--- Extract provided ---

>>>>>

Remember the time when sketch comedy was meant to be the kind of comedy Australia did well? We may never have had a Golden Age of sitcoms in this country, but there was a long, long stretch – from the late ’80s through to the early 21st century – when sketch comedy was a permanent part of our television diet. And not just on the ABC either: the commercial networks were more than happy to have a bunch of comedians telling short stupid stories as part of their prime time schedules – so much so that it really took a very long run of very bad shows (The Wedge? Double Take? Comedy Inc: The Late Shift?) to kill sketch comedy there dead. But the ABC wasn’t blameless either, as while their sketch efforts were usually a little more individual and quirky, in recent years they’ve managed to serve up some shockers – The Elegant Gentleman’s Guide to Knife Fighting, anyone – seemingly designed to turn an entire generation off the very idea of sketch comedy.
It’s hard not to see the ABC’s current foray into sketch comedy as them seeking to make amends: the Fresh Blood initiative is a digital-only program where a wide range of up-and-comers (25 were chosen, but only 24 seem to have made their sketches) were each given ten grand to make three sketches that are currently available on iView and (in some cases) on YouTube.
Calling this effort “Fresh Blood” is a bit of a stretch in some cases. The Axis of Awesome has been around for a fair while now and Veronica Milsom (star of The Record) got her start on Hungry Beast and is a current regular on Mad as Hell. Some of the others are just well known sketch groups like Touched by an Angle Grinder and some have made their mark in other areas, with The Guardian’s online cartoonist The First Dog on the Moon being the guy behind puppet-show The Comestibles.

<<<<<

--- Given data ---
>>>>>

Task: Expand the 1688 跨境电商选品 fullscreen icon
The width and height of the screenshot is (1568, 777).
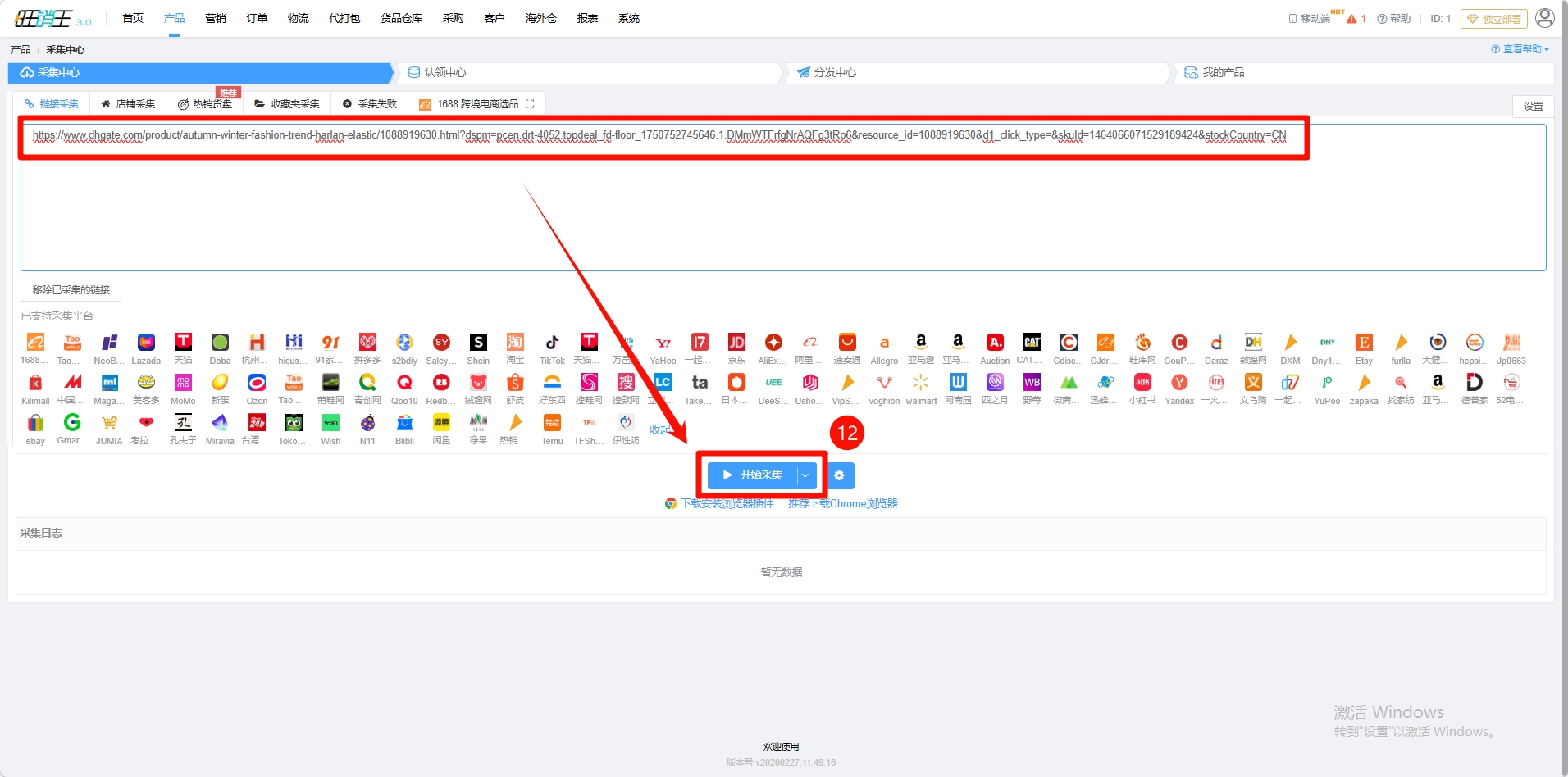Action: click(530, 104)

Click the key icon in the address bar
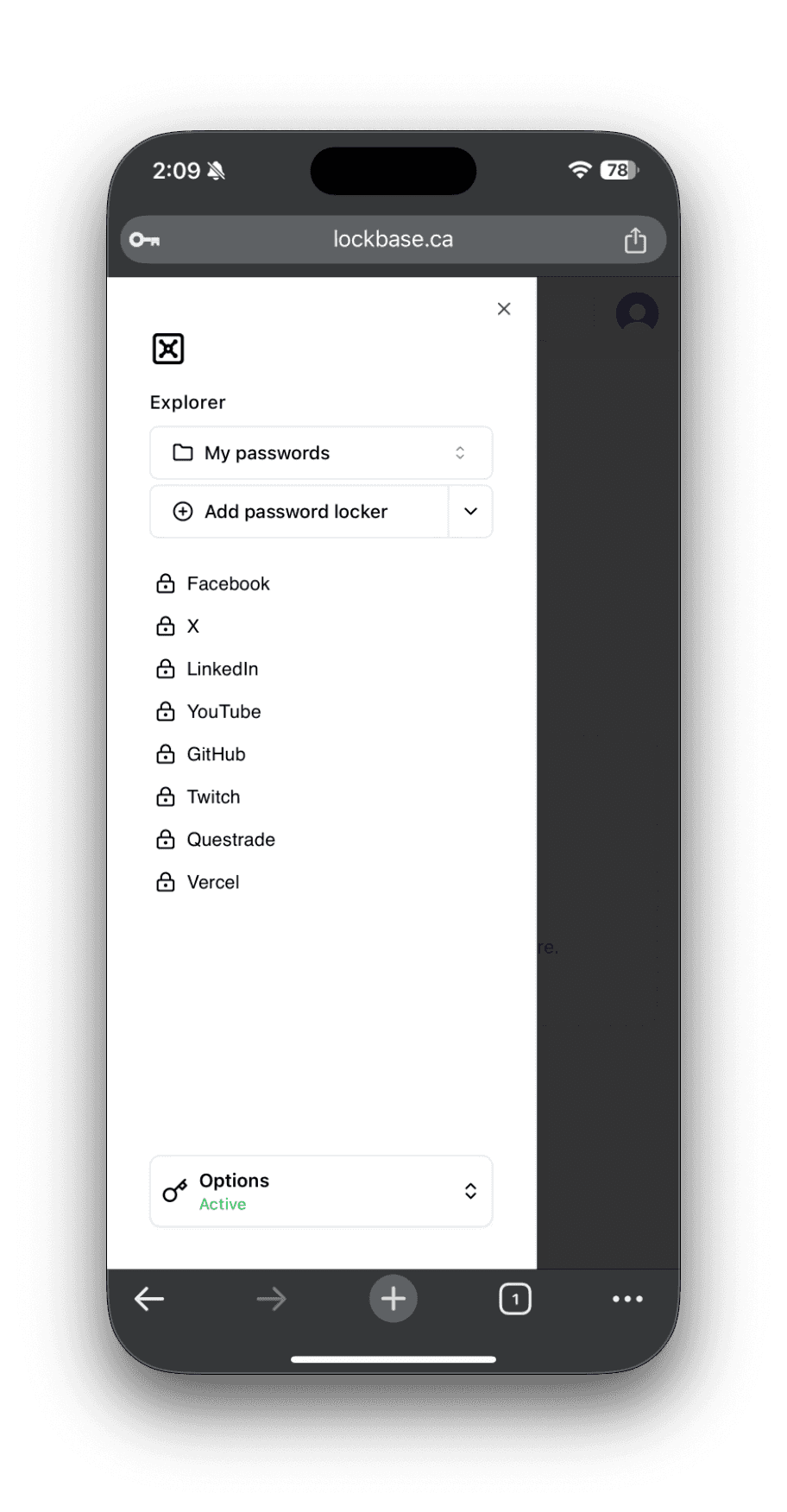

<<<<<

--- Task details ---
Retype the passage on Australian sketch comedy word for word, from "It’s hard not" to "cases) on YouTube.".

--- Response ---
It’s hard not to see the ABC’s current foray into sketch comedy as them seeking to make amends: the Fresh Blood initiative is a digital-only program where a wide range of up-and-comers (25 were chosen, but only 24 seem to have made their sketches) were each given ten grand to make three sketches that are currently available on iView and (in some cases) on YouTube.